▶ _WORK TO BE COMPLETED_:
Among the lines below, restate word for word only those from the line with "G3 (919, 1654)" through the line with "BRDC Blog (58, 574)", with both end lines kept.

▶ _RECORDS FOR THIS EXERCISE_:
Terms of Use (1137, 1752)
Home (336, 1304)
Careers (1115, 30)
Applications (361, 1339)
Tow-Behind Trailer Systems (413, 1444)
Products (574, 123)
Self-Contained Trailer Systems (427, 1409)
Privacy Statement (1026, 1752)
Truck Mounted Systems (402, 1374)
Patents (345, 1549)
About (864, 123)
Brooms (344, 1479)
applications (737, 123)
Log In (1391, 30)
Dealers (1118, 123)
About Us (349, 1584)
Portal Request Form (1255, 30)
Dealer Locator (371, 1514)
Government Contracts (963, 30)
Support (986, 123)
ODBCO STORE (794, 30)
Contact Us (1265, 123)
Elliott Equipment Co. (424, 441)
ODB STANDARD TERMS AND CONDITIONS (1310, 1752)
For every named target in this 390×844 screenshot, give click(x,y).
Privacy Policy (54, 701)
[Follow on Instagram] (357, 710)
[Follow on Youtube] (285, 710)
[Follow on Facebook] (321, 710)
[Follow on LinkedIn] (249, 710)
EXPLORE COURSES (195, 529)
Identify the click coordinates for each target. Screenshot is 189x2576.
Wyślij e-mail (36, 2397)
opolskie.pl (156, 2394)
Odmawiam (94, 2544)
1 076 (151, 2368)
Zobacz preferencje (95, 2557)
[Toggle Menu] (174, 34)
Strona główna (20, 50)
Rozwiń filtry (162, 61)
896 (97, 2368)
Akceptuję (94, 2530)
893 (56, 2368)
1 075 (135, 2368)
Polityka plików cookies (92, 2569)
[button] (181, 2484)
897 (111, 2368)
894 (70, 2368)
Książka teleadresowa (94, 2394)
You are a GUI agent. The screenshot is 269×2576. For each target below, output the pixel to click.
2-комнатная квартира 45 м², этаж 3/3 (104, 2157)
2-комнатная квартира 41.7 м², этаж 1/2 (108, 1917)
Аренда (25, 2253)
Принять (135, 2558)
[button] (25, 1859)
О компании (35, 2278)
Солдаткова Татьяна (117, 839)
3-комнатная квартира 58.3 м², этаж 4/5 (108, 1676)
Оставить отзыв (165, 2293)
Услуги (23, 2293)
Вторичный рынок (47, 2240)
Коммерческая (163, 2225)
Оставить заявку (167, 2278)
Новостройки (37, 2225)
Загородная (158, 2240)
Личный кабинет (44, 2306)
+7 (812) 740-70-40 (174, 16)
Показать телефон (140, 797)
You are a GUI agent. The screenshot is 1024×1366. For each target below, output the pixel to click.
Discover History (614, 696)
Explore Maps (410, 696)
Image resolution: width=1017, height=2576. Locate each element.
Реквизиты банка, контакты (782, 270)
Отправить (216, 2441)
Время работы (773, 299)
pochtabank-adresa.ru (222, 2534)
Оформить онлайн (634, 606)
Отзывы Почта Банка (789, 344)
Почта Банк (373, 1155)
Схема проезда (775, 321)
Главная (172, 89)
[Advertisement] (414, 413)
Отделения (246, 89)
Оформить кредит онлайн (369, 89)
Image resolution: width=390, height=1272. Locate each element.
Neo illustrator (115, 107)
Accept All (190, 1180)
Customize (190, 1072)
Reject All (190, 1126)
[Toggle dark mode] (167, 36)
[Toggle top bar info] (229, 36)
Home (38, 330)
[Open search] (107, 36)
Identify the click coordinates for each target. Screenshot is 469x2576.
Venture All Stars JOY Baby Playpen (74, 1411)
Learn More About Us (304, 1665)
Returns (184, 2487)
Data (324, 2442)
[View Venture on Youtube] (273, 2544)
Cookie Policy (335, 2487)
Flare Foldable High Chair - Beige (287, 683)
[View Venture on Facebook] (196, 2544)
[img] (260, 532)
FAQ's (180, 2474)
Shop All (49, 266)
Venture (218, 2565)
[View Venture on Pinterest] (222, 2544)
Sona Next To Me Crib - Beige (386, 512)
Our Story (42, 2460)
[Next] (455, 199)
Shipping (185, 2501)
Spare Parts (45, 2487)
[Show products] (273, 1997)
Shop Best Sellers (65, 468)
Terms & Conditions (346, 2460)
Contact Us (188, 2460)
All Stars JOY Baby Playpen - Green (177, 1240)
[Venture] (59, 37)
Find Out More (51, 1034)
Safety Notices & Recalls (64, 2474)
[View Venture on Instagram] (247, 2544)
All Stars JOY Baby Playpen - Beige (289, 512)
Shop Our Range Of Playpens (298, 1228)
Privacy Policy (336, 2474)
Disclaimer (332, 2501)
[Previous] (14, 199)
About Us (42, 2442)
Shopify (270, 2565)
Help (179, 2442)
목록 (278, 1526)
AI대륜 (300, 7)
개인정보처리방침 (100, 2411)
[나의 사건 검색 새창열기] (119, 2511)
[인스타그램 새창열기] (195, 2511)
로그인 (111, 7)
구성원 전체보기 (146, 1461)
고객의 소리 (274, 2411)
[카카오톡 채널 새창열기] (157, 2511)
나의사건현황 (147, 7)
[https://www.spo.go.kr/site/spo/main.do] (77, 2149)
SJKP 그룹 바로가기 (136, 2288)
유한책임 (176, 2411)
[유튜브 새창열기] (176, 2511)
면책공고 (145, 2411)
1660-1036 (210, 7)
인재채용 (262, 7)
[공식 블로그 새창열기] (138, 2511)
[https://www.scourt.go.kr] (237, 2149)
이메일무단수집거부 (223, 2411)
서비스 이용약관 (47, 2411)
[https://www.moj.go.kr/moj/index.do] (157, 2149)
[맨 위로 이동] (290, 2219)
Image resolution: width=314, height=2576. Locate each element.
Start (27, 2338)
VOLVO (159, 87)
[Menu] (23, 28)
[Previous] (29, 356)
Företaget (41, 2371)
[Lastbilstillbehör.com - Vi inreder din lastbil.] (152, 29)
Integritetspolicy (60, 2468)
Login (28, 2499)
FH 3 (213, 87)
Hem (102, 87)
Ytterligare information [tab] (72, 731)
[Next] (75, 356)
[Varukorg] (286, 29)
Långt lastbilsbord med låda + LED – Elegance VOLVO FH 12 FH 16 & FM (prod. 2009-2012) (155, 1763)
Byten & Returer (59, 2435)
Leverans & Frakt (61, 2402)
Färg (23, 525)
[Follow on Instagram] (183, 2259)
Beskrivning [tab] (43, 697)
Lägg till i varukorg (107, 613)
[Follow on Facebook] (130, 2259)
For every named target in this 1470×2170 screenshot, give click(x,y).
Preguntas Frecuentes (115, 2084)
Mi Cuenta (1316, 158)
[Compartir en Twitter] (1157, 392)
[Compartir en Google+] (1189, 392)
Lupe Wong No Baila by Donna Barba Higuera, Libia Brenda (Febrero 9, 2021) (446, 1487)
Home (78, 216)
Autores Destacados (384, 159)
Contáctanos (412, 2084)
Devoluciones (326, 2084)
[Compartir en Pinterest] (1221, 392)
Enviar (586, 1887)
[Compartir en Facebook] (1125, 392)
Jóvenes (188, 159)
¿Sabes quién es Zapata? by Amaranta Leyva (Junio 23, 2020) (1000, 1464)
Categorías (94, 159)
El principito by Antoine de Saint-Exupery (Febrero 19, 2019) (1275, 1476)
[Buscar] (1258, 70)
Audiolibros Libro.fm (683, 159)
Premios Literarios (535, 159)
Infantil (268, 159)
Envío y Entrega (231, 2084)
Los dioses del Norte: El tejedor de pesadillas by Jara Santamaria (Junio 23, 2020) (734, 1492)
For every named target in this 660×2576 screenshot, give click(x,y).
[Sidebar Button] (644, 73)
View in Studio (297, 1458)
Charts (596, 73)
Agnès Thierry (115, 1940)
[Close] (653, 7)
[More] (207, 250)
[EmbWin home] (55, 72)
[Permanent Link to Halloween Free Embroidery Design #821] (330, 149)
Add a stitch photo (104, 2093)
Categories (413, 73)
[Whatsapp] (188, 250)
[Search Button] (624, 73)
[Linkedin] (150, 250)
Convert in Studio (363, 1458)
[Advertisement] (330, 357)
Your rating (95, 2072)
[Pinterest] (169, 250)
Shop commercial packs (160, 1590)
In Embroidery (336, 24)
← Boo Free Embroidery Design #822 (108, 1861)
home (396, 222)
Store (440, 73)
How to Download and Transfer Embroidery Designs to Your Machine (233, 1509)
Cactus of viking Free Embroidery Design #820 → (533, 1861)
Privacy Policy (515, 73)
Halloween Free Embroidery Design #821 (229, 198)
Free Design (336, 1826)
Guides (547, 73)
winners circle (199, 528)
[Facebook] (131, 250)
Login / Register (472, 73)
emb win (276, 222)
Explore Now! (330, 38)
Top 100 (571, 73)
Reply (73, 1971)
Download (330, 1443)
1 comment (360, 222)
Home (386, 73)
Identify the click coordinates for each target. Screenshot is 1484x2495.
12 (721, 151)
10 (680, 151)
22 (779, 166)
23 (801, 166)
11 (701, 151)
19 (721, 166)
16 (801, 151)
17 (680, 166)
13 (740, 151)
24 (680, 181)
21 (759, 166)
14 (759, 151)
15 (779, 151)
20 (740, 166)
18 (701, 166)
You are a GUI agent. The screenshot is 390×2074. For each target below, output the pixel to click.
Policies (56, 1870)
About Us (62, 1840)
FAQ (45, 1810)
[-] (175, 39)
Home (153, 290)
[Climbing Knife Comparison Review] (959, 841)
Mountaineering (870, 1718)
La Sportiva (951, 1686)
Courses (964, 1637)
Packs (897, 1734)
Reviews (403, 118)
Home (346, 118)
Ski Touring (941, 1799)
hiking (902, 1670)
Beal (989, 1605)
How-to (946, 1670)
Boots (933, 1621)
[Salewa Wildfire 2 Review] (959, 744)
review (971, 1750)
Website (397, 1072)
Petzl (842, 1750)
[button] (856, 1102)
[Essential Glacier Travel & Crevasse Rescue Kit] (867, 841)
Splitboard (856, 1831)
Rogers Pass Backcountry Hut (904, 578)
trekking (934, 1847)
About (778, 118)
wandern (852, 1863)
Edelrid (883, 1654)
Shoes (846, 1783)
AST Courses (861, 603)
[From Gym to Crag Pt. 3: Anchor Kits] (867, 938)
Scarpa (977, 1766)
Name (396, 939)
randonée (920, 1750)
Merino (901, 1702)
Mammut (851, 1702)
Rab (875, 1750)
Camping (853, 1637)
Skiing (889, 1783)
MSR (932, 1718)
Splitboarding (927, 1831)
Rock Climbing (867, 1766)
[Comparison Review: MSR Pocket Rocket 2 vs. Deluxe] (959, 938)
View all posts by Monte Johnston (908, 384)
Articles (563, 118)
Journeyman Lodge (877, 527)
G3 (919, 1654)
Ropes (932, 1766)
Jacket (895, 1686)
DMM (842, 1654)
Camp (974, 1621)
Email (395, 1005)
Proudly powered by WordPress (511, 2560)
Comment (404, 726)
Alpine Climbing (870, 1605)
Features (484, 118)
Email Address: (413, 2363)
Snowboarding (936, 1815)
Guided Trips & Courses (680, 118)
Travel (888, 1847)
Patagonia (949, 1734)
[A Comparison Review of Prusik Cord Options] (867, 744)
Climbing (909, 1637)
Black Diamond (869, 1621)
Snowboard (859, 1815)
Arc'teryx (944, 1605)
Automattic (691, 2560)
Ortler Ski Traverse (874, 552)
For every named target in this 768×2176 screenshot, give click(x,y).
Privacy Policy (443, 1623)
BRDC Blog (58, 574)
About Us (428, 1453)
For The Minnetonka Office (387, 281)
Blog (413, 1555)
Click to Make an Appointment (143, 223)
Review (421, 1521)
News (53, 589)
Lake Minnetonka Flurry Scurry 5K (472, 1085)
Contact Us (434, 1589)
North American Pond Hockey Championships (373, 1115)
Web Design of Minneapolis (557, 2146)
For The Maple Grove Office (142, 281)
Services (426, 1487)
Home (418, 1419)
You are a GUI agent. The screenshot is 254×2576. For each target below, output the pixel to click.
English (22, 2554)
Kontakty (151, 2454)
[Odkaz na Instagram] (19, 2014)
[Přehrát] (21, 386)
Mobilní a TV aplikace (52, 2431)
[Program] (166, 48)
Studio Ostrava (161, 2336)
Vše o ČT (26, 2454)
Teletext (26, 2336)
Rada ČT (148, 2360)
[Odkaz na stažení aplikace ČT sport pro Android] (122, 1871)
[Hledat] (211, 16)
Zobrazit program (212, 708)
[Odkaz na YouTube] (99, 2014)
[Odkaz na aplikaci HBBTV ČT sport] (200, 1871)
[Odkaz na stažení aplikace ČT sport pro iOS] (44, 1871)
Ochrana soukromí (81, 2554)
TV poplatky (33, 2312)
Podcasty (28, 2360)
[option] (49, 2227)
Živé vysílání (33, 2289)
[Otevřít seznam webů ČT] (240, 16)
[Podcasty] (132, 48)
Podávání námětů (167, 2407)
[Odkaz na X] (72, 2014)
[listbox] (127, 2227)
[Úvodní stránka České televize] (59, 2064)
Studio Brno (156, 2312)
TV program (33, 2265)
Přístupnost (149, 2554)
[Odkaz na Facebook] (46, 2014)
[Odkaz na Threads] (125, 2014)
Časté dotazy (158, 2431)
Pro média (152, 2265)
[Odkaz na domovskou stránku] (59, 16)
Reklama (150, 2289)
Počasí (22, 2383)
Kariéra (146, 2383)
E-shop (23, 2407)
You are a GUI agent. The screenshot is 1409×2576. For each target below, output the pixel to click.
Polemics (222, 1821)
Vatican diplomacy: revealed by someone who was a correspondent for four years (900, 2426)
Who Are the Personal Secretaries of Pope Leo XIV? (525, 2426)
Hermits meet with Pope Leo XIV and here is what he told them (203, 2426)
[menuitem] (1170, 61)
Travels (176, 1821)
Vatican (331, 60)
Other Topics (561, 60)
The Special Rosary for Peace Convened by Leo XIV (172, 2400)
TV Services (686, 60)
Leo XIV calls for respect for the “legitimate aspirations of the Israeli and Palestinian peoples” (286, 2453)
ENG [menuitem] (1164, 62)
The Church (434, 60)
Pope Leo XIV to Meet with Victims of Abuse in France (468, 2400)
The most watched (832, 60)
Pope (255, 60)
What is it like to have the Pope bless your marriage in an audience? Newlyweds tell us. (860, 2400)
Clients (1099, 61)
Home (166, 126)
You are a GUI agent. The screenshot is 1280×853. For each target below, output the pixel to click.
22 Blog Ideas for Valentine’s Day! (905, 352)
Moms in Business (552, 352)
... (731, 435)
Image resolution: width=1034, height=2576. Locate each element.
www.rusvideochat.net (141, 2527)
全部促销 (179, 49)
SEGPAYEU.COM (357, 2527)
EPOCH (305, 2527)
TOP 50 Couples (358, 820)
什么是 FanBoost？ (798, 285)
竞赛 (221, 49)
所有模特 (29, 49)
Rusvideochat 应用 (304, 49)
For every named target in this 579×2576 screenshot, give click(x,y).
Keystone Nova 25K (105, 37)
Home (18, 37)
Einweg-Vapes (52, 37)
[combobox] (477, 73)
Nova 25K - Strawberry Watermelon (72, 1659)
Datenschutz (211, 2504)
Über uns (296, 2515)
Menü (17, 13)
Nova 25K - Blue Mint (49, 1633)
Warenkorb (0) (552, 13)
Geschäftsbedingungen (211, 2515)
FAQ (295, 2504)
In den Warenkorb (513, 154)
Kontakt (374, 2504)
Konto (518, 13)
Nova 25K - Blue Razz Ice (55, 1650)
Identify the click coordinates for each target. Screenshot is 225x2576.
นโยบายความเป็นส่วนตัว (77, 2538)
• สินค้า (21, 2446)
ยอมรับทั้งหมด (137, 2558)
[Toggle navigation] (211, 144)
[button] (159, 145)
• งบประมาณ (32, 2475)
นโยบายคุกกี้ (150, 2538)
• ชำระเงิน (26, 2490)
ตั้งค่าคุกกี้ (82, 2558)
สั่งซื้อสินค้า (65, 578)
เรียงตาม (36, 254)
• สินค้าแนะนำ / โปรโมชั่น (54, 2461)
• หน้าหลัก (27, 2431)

▶ _THE ANSWER_:
G3 (919, 1654)
Ropes (932, 1766)
Jacket (895, 1686)
DMM (842, 1654)
Camp (974, 1621)
Email (395, 1005)
Proudly powered by WordPress (511, 2560)
Comment (404, 726)
Alpine Climbing (870, 1605)
Features (484, 118)
Email Address: (413, 2363)
Snowboarding (936, 1815)
Guided Trips & Courses (680, 118)
Travel (888, 1847)
Patagonia (949, 1734)
[A Comparison Review of Prusik Cord Options] (867, 744)
Climbing (909, 1637)
Black Diamond (869, 1621)
Snowboard (859, 1815)
Arc'teryx (944, 1605)
Automattic (691, 2560)
Ortler Ski Traverse (874, 552)
For every named target in this 768×2176 screenshot, give click(x,y).
Privacy Policy (443, 1623)
BRDC Blog (58, 574)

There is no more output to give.